Saudi Arabia’s sovereign wealth fund in talks to invest in Tesla buyout deal
Tesla board members are preparing to meet with financial advisers this week to evaluate Musk’s proposal to take the electric car maker private
Saudi Arabia’s sovereign wealth fund is working to be part of any investor pool that emerges to take Tesla private, as Elon Musk enters a week where his plan will draw added scrutiny from the electric car maker’s board, advisers and investors.
The Saudi Kingdom’s Public Investment Fund, which recently built a stake just shy of 5 per cent in Tesla, is exploring how it can be involved in the potential deal, according to people with knowledge of the fund’s plans. But the potential transaction’s staggering US$82 billion price tag means Tesla is still likely to need to tap other sources of cash.

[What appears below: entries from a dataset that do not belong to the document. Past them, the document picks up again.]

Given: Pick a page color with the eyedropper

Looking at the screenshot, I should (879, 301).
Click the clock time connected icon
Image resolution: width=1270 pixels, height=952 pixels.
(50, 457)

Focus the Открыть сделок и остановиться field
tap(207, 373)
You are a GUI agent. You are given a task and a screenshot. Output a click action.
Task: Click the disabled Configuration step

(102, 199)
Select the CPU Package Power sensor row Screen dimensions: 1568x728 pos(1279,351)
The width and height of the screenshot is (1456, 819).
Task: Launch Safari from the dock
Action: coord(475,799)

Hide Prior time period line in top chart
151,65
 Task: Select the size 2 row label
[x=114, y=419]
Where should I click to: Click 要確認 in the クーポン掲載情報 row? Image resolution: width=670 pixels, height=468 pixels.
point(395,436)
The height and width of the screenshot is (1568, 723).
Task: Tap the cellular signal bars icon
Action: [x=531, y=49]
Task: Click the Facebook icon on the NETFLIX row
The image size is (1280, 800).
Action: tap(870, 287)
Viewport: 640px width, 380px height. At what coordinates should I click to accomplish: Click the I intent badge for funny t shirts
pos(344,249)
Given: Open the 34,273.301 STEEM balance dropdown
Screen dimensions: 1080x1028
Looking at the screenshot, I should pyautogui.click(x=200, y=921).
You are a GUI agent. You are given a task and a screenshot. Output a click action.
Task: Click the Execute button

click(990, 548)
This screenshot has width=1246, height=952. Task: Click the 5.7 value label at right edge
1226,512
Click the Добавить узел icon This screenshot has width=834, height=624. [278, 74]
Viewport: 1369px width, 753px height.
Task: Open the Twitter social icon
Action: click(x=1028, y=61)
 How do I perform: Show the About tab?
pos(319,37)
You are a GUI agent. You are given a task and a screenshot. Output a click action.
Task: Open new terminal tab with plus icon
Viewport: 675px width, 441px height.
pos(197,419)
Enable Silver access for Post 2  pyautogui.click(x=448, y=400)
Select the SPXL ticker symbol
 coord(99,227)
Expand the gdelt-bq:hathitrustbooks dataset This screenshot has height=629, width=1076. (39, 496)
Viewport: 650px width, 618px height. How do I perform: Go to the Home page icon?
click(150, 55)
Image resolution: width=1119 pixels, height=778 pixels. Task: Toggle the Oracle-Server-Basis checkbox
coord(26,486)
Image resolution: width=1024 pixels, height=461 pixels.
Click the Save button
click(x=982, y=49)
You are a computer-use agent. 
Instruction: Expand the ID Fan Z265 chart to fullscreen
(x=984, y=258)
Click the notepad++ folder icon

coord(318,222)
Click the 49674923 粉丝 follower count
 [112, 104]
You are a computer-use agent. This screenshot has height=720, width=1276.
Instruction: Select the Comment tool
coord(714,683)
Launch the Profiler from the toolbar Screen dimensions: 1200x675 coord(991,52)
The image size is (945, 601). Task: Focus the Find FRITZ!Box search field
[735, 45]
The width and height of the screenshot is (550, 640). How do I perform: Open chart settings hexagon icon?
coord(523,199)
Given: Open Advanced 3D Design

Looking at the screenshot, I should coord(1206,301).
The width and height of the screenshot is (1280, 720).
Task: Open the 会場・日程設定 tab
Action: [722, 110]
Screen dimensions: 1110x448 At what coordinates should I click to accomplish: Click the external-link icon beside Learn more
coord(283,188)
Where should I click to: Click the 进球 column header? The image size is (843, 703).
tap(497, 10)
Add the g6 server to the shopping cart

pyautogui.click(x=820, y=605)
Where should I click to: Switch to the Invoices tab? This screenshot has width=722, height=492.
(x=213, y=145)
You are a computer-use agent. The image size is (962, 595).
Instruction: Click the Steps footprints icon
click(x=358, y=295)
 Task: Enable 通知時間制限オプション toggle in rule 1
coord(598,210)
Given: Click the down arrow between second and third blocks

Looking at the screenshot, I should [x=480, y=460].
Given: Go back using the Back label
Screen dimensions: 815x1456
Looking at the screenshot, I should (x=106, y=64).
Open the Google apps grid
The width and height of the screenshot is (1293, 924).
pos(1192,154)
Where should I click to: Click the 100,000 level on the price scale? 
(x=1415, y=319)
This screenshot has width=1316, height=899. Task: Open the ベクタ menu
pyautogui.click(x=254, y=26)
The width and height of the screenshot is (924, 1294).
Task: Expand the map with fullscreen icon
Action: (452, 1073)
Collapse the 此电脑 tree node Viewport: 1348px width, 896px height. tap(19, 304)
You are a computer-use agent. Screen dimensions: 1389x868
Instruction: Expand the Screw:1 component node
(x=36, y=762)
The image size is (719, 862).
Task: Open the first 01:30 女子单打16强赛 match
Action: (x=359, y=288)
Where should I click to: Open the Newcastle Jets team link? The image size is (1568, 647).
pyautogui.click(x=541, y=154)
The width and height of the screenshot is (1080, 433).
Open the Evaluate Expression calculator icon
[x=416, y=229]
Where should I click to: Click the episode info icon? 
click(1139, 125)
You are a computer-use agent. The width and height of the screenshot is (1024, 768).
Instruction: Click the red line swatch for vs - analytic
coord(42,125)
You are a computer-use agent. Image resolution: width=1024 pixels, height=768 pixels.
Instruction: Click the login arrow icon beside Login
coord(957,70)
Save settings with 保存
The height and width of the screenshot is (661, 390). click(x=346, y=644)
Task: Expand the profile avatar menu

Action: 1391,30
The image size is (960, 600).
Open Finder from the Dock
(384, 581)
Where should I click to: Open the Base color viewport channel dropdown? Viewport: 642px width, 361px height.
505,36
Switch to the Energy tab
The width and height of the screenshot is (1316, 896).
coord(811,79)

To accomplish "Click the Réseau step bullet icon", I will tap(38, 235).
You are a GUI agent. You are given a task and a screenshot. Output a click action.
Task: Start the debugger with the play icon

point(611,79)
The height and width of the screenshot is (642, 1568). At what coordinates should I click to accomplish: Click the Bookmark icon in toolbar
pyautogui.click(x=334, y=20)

Tesla board members are preparing to meet with financial advisers this week to evaluate Musk’s proposal. Directors will probably tell Musk, the chairman, to recuse himself, according to CNBC, and they’ve told him to hire his own separate advisers. Musk is hoping to avoid having one or two large stakeholders in a company and would instead prefer to gather the funds from a larger group, the people said, and is canvassing other potential investors including asset managers.
Musk’s tweet announcing the deal – and a proclamation of “Funding secured” – shocked investors, and he has yet to back up his claim that he has financing for the transaction. The US Securities and Exchange Commission is examining whether the tweet was meant to be factual, according to a person familiar with the matter, and at least two investors have sued Musk and Tesla alleging share-price manipulation. While the entrepreneur owns 20 per cent of Tesla, more than US$60 billion would be needed to buy the business from public shareholders.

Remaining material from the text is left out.